From the records below, transcribe only the lines running from the one with "This screenshot has height=824, width=1229." through the one with "Click the Lending". Keep both of those end lines.

* * * * *

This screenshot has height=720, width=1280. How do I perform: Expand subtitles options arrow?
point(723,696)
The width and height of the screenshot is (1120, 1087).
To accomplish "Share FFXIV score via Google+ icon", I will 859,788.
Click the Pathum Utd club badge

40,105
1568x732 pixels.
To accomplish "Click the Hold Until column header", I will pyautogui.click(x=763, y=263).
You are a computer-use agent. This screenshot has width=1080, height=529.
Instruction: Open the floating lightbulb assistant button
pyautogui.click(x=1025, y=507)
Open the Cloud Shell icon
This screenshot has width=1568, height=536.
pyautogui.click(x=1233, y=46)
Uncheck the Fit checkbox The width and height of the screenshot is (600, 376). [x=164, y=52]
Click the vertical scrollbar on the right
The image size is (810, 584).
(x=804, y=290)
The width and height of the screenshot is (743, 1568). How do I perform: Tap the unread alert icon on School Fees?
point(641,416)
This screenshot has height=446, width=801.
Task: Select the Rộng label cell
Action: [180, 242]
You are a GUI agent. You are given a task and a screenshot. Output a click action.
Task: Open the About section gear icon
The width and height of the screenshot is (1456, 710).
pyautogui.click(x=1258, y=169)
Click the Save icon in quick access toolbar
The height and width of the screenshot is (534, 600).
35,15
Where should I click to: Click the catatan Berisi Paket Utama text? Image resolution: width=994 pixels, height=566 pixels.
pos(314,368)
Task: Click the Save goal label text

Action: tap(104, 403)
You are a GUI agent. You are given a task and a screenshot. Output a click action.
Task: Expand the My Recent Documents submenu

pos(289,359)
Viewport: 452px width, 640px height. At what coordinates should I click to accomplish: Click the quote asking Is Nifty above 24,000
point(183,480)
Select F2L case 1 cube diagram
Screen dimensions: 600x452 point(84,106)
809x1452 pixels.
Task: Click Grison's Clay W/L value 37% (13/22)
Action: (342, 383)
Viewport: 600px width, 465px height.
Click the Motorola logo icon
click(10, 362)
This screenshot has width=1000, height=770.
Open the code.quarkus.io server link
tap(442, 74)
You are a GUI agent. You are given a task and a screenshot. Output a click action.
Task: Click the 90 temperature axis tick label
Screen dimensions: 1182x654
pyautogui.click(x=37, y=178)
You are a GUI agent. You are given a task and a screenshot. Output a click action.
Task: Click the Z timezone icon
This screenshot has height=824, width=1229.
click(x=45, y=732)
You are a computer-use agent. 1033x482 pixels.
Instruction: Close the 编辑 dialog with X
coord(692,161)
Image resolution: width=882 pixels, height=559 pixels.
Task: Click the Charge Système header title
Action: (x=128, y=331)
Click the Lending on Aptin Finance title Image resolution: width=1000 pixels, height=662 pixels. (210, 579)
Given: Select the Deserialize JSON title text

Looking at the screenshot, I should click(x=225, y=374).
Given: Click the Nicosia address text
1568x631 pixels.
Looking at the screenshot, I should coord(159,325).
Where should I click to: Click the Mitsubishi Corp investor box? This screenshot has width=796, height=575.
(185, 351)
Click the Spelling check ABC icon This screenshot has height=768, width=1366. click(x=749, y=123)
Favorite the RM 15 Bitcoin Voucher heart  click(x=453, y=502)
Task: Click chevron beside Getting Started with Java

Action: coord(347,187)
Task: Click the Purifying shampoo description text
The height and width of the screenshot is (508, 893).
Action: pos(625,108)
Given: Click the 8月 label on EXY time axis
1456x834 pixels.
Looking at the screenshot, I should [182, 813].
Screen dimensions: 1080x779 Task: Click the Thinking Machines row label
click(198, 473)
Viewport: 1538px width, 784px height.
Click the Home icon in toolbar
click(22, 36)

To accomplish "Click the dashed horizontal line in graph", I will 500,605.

* * * * *

◆ RESULT OF THIS TASK ◆
This screenshot has height=824, width=1229.
click(x=45, y=732)
You are a computer-use agent. 1033x482 pixels.
Instruction: Close the 编辑 dialog with X
coord(692,161)
Image resolution: width=882 pixels, height=559 pixels.
Task: Click the Charge Système header title
Action: (x=128, y=331)
Click the Lending on Aptin Finance title Image resolution: width=1000 pixels, height=662 pixels. (210, 579)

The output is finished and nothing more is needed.